When I originally broke down this play, I commented on him opening up the gate too quickly. Reviewing it again, I’ll soften on that stance a tad but stand by the other comment I made – Beachum’s feet stop moving on contact. With his hips opened up, he is unable to stay square to the pass rusher and beat around the edge. Has to keep sliding laterally to seal the edge and run the end up the arc.
He stops the initial rush well on this next sack but loses on the counter. Gets leveraged and loses his whole base when his right leg goes flying into the air. Defensive end sheds and drops Roethlisberger.
The final one is fully his fault. The left tackle struggles to keep his base defending this tackle/end stunt against the Buccaneers, one of the few times you’ll see Beachum double-over this badly.
The next sack given up wasn’t truly Beachum’s fault. Not because it was against J.J. Watt but Le’Veon Bell’s chip that knocks the DE inside as Beachum is kicksliding. Difficult for the tackle to recover.
Like what happened to Gilbert once during the year, the Steelers’ left tackle got out-leveraged by the DL on a stunt. Beachum does a nice job of getting his eyes inside once he sees the OLB twist inward. But he lacks the strength to absorb the punch, again blown back with his leg flying up, and gives up the sack.
That came against a 284 pound – albeit a “listed weight” – player, too. Not a 320 pound behemoth. You’d like to see your tackle have some better core strength there, admittedly one of Beachum’s issues.
His final sack comes in Week 16 against the Kansas City Chiefs. Again, a little fluky, It’s against the dominant Justin Houston, who is able to counter after an initial bull rush and Beachum is just unable to mirror. Pressure allowed by Ramon Foster doesn’t help Beachum either and I wrote it was a difficult decision whether to give the blame to the tackle or the guard.
I would’ve liked to see Beachum give up less ground here but on playaction with a deeper drop, you’re generally able to give up more than say, on a three step drop.

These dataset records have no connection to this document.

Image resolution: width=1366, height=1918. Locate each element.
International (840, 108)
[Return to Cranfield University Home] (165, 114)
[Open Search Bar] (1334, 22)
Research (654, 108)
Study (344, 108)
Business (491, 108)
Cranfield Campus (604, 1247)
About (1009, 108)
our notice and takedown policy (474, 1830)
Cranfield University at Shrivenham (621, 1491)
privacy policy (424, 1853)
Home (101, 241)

Following his roughest outing in Week Four, Beachum allowed just 2.5 sacks the rest of the season. One of them being an unlucky break against the inhuman Watt and another coming against the league leader in sacks. In essence, Beachum only allowed one sack that was squarely on him. Dazzling figure for any left tackle.
Two of his sacks were related to T/E stunts. I want to see him get a little better at picking up the looper. He lost both ways – to power and speed – on those twists.

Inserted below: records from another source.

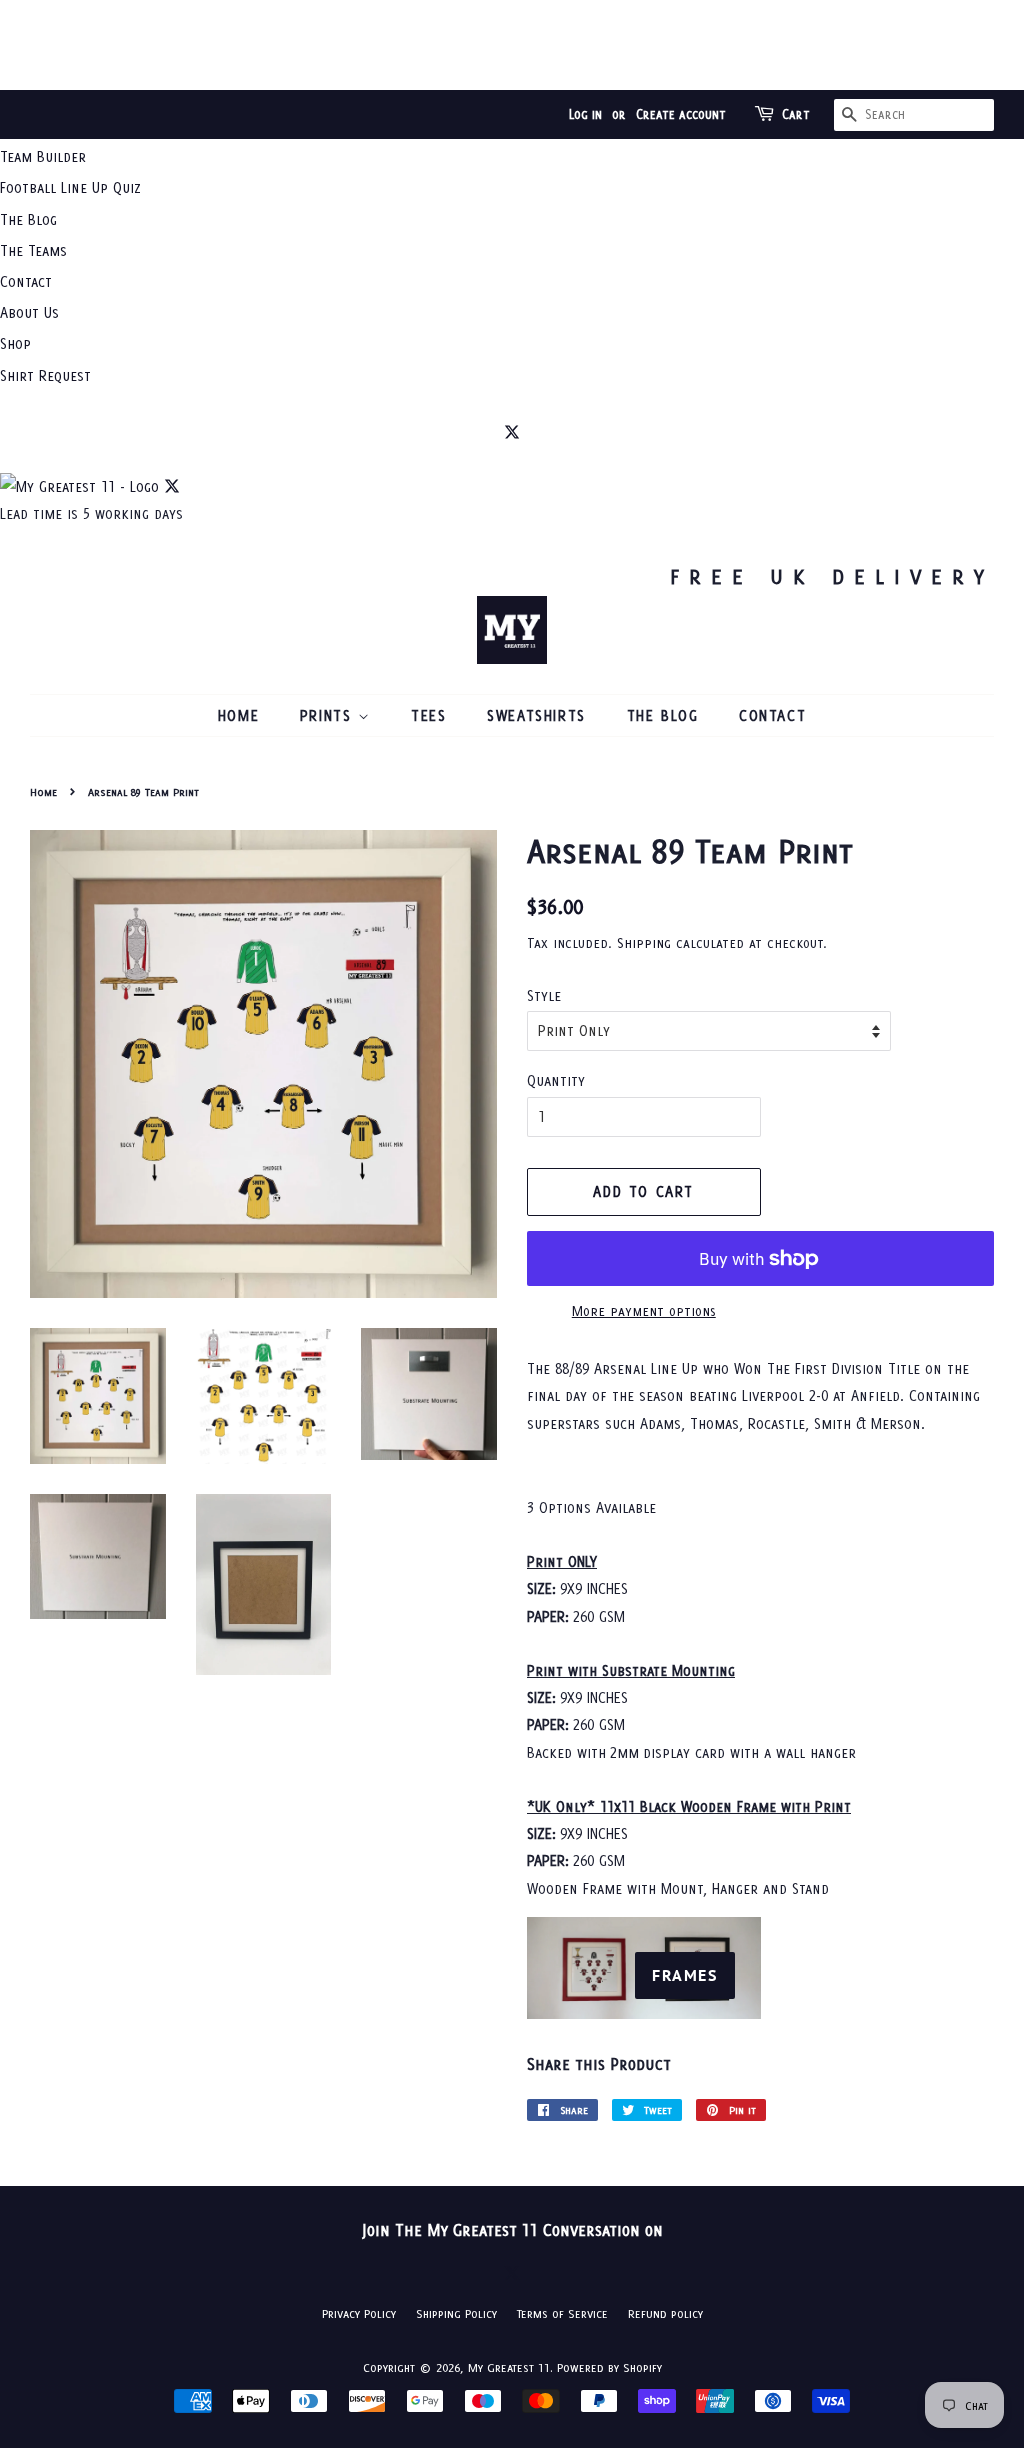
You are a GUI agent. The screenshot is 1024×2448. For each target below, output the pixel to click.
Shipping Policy (456, 2313)
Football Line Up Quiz (70, 187)
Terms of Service (562, 2313)
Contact (26, 281)
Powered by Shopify (609, 2367)
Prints (329, 715)
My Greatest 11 (509, 2367)
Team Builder (43, 156)
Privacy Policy (359, 2313)
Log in (585, 114)
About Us (29, 312)
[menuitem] (512, 156)
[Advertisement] (512, 45)
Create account (681, 114)
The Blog (28, 219)
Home (238, 715)
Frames (685, 1975)
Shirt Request (45, 375)
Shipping (644, 943)
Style (544, 995)
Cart (796, 114)
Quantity (556, 1080)
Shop (15, 343)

Outside of that, the only other area he could improve in is keeping his lower half moving on contact. Pumping his legs while absorbing a punch; there’s a slight tendency for his feet to go dead on contact.
When we put all of the sacks on tape, there aren’t many ugly plays. A “good” sack reel, if there was such a thing. And hopefully creates additional perspective on why he should universally be though of as the team’s left tackle of the future.
Of course, that high praise comes with an equally high contract.